Damit war es umso beeindruckender, dass er mit mehr oder weniger Altbekanntem seine Zuhörerschaft eine ¾ Stunde gut unterhalten konnte. Keine neue Erkenntnis:
Eine gute Rede, wie die gehörte, zeichnet sich nicht unbedingt dadurch aus, dass man das Rad jedes Mal neu erfindet, sie ist dann eindrucksvoll, wenn sie einen guten Aufbau mit rotem Faden hat, klare Worte findet und mit Abwechslung glänzt.
Anschließend gab es eine Fragerunde.
Auch in diesem Teil der Veranstaltung brillierte Herr Gabriel meistens mit guten, wohl formulierten Antworten oder auch mal ganz lässig mit einem „Nö, kann ich nicht versprechen!“ Leider verfiel er aber auch immer häufiger in Phrasen, die eher auf ein Wahlkampfplakat gehört hätten, so dass wir den Hörsaal letztendlich 10 Minuten vor Ende verließen.
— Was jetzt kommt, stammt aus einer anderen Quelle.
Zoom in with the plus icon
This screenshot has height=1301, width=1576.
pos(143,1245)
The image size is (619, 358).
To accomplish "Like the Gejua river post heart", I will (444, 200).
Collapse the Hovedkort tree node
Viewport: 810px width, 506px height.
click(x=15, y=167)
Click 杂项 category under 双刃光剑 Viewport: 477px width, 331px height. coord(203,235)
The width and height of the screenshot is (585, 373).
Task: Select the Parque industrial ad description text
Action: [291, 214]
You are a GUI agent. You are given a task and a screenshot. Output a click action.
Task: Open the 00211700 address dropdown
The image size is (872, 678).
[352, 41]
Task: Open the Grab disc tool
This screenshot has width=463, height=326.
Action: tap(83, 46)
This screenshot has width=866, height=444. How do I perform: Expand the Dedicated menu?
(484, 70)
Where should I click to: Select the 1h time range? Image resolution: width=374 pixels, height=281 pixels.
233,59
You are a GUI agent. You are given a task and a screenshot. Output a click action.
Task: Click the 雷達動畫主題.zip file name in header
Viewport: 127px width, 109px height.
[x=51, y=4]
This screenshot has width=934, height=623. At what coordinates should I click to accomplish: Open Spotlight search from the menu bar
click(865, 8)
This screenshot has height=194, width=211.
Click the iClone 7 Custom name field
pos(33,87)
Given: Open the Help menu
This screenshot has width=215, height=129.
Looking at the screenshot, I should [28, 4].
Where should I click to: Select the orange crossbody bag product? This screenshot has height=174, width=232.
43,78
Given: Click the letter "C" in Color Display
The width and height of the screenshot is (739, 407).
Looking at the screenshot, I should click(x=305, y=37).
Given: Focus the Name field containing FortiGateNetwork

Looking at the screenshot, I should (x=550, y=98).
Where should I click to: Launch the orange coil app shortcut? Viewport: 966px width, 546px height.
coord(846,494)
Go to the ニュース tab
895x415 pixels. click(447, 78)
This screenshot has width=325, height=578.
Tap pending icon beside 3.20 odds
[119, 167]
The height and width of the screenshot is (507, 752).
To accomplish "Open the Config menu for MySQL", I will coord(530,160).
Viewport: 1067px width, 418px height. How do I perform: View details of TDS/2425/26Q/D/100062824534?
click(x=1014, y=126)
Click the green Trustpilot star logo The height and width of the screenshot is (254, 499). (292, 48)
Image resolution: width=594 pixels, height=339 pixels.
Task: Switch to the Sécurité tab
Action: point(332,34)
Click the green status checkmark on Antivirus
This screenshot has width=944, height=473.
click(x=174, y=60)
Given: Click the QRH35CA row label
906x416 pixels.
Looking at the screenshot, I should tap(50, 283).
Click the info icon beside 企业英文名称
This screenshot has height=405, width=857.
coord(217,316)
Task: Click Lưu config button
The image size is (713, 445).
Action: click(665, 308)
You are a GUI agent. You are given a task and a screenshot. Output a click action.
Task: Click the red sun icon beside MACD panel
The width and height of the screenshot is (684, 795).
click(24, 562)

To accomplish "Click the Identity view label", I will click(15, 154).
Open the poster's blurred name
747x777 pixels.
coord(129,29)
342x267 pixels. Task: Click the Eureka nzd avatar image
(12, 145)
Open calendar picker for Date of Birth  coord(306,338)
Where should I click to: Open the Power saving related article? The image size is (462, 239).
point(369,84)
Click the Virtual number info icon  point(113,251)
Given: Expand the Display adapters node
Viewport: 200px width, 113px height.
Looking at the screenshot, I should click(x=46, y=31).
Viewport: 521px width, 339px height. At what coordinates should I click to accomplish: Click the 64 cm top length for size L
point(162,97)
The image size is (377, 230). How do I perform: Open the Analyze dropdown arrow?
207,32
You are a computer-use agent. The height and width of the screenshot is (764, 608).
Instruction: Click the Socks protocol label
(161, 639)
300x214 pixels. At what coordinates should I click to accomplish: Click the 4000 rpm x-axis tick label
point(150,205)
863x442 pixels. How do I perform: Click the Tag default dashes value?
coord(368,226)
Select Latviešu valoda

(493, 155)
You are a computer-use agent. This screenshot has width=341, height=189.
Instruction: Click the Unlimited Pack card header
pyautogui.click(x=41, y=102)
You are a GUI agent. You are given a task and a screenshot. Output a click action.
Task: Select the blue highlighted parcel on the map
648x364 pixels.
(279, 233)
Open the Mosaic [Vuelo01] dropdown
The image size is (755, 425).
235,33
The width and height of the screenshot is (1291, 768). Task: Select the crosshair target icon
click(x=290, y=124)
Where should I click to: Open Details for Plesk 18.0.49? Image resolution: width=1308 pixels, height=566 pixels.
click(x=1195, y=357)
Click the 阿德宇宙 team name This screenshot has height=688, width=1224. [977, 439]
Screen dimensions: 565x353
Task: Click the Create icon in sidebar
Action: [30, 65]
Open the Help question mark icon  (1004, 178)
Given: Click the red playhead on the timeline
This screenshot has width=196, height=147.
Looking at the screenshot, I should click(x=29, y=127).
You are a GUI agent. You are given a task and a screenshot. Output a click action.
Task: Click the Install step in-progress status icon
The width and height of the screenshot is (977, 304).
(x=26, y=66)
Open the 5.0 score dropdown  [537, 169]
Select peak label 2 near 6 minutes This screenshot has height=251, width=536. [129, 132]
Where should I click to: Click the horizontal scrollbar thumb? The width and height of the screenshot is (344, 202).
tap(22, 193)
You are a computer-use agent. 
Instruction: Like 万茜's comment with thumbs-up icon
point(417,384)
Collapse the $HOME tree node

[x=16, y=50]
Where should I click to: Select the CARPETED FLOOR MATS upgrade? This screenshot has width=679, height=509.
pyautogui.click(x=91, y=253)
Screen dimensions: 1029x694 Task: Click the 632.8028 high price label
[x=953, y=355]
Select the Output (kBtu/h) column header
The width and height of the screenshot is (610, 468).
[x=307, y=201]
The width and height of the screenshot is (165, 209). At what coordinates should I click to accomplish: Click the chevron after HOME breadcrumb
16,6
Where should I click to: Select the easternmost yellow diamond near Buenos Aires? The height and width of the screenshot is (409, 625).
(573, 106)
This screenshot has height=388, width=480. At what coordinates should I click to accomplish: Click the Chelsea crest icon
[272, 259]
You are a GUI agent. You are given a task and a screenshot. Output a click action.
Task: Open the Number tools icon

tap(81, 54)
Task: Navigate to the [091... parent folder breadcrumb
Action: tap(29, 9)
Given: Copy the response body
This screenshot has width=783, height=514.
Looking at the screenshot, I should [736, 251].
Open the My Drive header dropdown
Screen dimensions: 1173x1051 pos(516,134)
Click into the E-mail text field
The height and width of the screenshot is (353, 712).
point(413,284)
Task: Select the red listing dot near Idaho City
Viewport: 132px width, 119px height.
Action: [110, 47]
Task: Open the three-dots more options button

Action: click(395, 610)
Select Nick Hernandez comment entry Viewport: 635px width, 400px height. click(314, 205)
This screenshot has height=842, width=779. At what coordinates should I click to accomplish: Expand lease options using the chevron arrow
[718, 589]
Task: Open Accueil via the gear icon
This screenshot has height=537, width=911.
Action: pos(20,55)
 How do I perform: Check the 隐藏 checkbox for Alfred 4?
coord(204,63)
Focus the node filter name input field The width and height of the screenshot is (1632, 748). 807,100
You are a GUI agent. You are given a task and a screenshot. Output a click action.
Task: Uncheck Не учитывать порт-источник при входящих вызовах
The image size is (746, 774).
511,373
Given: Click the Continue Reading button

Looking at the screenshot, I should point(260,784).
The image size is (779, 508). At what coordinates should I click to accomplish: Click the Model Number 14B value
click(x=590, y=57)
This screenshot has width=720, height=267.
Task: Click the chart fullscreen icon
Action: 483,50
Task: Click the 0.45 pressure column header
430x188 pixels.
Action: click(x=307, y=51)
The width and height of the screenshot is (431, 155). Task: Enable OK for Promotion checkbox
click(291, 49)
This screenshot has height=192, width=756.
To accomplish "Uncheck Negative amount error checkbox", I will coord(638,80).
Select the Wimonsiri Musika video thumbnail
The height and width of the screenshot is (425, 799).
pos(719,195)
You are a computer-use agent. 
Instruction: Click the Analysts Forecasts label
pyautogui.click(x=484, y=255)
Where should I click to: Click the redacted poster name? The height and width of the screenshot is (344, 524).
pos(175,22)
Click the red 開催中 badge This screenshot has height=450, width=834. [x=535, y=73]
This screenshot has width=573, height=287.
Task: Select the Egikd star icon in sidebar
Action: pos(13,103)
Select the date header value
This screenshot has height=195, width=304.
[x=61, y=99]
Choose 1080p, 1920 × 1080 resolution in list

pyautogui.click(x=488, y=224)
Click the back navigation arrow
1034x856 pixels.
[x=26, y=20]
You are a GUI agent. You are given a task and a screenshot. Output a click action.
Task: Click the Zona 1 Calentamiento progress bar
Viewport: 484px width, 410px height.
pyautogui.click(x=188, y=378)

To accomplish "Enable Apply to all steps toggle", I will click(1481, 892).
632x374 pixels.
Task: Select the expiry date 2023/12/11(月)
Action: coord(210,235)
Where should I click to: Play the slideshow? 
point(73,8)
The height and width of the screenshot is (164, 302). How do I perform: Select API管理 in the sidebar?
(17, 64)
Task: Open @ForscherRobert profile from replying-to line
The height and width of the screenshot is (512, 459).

Nebenbei war es interessant zu Beobachten, wie die drei Leibwächter agierten. Sie hatten sich an unterschiedlichen Stellen der Bühne positioniert und scannten die ganze Zeit das Auditorium. Dabei schauten sie natürlich nach Bewegungen im Raum, aber vor allen Dingen blickten sie den Zuhörern die ganze Zeit in die Augen, einem nach den anderen, Reihe für Reihe und wieder von vorne.
Ich habe dann irgendwann Mitleid bekommen.
Was für ein Job: Den ganzen Tag rumstehen, jederzeit bereit sein Leben einzusetzen und sich dabei Vorträge anzuhören, die sich sicher wiederholen und mal mehr und mal weniger unterhaltsam sind.
Mein Fazit:
Wir haben den Vortrag eines Politikprofis gesehen, dem man seine 30jährige Erfahrung auf dem politischen Parkett anmerkt.
Ich habe aber auch den Eindruck, dass er im Gegensatz zu einigen anderen Politikern in Deutschland ein relativ tiefes Fachwissen von den Themen hat, über die er spricht.
Dabei kam Herr Gabriel meistens sehr sympathisch rüber und selten (wie bei der Lüge) blitzte etwas Anbiederndes durch.
Mein Eindruck war, dass es ihm sichtlich Freude gemacht hat vor vornehmlich jungen Leuten in einem Hörsaal zu sprechen und diese Stimmung spiegelte sich zwischen Redner und Zuhörerschaft gegenseitig.